Besides, negative stories also feed our deeply-held belief in conspiracies. We collectively believe deep down that governments are out to get us, that all politicians lie, that aliens are among us, that there are secrets we’re not being told, that big corporations are poisoning us and spraying our atmosphere with mind-altering drugs.

A 2014 study, reported on Outbrain, found that many consumers actually prefer negative content:

…headlines with positive superlatives performed 29% worse and headlines with negative superlatives performed 30% better. The average click-through rate on headlines with negative superlatives was a staggering 63% higher than that of their positive counterparts… Audience aversion to positive superlatives may simply be a product of overuse, or it could be because readers are skeptical of sources’ motives for endorsement. On the flip side, sources of negative information may be more likely to be perceived as impartial and authentic. Whereas positive superlatives may have become clichéd through overuse, negative superlatives may be more unexpected and intriguing.

That’s an intriguing comment about the use of language in the media that I will have to explore at a later date: have we become immune to positive superlatives so much that negative ones suggest greater credibility? Do the social media negativists garner such attention because we are tired of positive words?
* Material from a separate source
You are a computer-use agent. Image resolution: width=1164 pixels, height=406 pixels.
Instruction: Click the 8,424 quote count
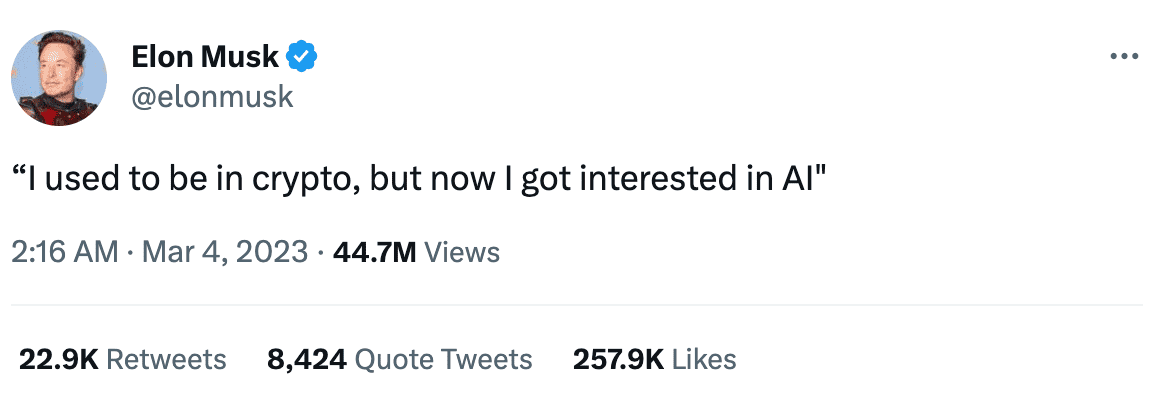pyautogui.click(x=306, y=359)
In July, 2014, the BBC published a piece called,”Why bad news dominates the headlines.” In it, author Tom Stafford wrote:

Perhaps journalists are drawn to reporting bad news because sudden disaster is more compelling than slow improvements. Or it could be that newsgatherers believe that cynical reports of corrupt politicians or unfortunate events make for simpler stories. But another strong possibility is that we, the readers or viewers, have trained journalists to focus on these things. Many people often say that they would prefer good news: but is that actually true?

Stafford ends with a conclusion that I am not confident explains the popular attention to negativity very well:

There’s another interpretation… we pay attention to bad news, because on the whole, we think the world is rosier than it actually is. When it comes to our own lives, most of us believe we’re better than average, and that, like the clichés, we expect things to be all right in the end. This pleasant view of the world makes bad news all the more surprising and salient. It is only against a light background that the dark spots are highlighted.
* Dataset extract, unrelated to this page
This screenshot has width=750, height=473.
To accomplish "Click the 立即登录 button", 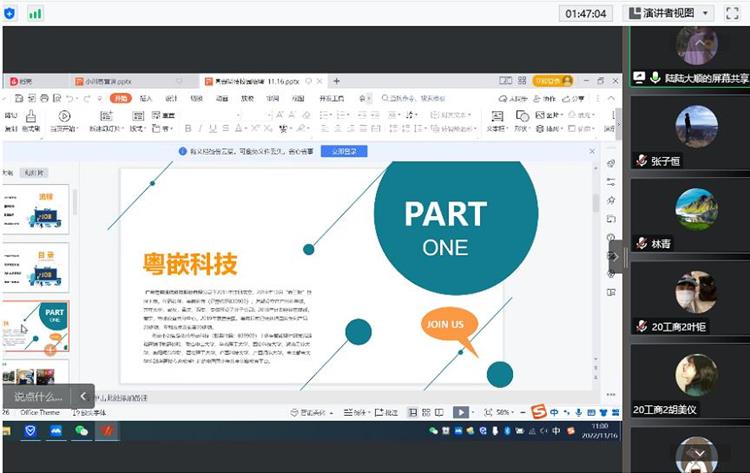I will (x=343, y=151).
I also think that creeping cynicism overtakes many reporters and newscasters; it makes them less and less able to see the positive side of things, less and less able to be objective as their career ages but doesn’t advance. Doing the same job grind day in and day out for years with no prospect of advancement will disillusion anyone, not just reporters. It’s hard to be positive when you feel your job sucks and you have nothing to look forward to but another decade or two doing it.
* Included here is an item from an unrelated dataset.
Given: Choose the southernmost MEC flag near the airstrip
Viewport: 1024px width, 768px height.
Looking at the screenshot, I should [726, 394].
PS. In the ongoing debate about a fictitious story told by NBC’s Brian Williams, which is spinning into a wider debate over media credibility and accountability, Paul Levinson, professor of communications and media studies at Fordham University, told AP News:

“…the public is right to expect nothing but the truth from our reporters and our news anchors.”

That should be posted in large letters in every newsroom in the world. But clearly news can get infiltrated and changed by opinion, bias and attitude until it becomes more a personal perspective than objective coverage. It can even become an ideology; a vehicle to espouse the reporter’s own views and biases. You don’t need to turn on Fox News to see how biased media coverage can be: anyone who followed our local media’s municipal election coverage knows it can happen closer to home.

“The real difficulty for a news organization, or a reporter, is that once you’ve made one misstep, it’s really hard to earn (trust) back,” said David Westin, former ABC News president. “You can. But it takes a lot of time.”
The incident should remind news organizations that it’s more important to report the news than “brand” their personalities, he said.